Punk is at its most interesting point in Atlanta since … well, maybe ever. I mean no disrespect towards any of our predecessors, but this is now. Atlanta’s punk scene is a keen amalgamation of folks from all over the country that have moved here. I feel like one of the few natives, but I’m OK with that, nodding back to a place without boundaries. We’ve toured extensively over the last few years, especially the Midwest, and it’s paid off: people are coming here to play. They see that there are, beyond great bands, great people here, and I want to thank everyone that has helped pave the way. I hope you all take what you do seriously and continue to build things up for ourselves.
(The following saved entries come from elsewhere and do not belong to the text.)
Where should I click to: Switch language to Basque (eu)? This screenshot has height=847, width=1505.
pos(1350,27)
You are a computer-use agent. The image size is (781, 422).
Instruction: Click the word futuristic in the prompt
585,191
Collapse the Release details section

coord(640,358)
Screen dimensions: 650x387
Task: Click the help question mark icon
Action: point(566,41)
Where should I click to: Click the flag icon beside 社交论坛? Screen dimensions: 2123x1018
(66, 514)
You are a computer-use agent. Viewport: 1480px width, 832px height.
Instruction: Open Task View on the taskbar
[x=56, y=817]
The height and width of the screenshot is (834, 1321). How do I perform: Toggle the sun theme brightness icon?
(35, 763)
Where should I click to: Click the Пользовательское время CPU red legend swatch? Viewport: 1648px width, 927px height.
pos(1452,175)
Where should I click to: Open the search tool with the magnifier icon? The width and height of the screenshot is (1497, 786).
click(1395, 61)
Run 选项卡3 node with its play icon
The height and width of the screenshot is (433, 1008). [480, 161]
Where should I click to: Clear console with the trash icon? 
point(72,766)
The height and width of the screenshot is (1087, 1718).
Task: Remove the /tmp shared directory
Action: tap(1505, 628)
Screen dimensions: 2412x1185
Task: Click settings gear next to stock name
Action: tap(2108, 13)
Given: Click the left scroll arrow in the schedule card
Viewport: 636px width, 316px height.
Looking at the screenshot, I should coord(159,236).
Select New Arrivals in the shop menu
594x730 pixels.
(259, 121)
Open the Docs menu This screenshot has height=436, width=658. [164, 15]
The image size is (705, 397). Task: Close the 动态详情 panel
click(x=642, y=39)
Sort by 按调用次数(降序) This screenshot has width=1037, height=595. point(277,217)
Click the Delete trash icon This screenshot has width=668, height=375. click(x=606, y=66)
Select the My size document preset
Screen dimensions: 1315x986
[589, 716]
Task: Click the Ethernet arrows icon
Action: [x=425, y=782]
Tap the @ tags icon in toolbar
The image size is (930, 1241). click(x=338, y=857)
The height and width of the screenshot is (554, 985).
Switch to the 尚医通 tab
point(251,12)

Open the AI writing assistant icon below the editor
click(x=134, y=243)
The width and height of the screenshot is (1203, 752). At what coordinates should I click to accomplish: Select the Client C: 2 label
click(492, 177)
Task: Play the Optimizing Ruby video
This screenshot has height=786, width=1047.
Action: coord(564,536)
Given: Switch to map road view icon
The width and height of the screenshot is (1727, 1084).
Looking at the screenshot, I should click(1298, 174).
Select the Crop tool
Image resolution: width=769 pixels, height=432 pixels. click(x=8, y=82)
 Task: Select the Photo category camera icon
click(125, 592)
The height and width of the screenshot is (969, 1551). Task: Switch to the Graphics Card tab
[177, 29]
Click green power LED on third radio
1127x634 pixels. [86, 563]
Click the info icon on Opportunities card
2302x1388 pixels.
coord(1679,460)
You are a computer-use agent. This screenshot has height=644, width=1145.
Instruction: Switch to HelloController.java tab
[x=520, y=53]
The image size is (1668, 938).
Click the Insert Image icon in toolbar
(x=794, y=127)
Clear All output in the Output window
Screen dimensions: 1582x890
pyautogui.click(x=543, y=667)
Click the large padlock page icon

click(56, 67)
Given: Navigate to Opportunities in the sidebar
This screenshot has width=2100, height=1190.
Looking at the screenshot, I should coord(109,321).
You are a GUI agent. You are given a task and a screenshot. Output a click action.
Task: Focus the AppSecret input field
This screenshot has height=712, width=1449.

Real quickly, a few of my local favorites from this year: Predator’s "Drag/First To Know" 7-inch on Total Punk, Nurse’s demo tape and lathe cut of forthcoming 7-inch on Scavenger of Death, Slugga "Parasite" 7-inch on Total Punk, Mutual Jerk demo tape, Ritual Knife’s Demonstration tapes, GHB’s LP that will come out one day (been listening to this for almost a year now, it’s killer), and lastly, Polish Nails’ 10-song digital LP. Whether or not those guys care about punk, it’s a great album and very punk to me in many ways.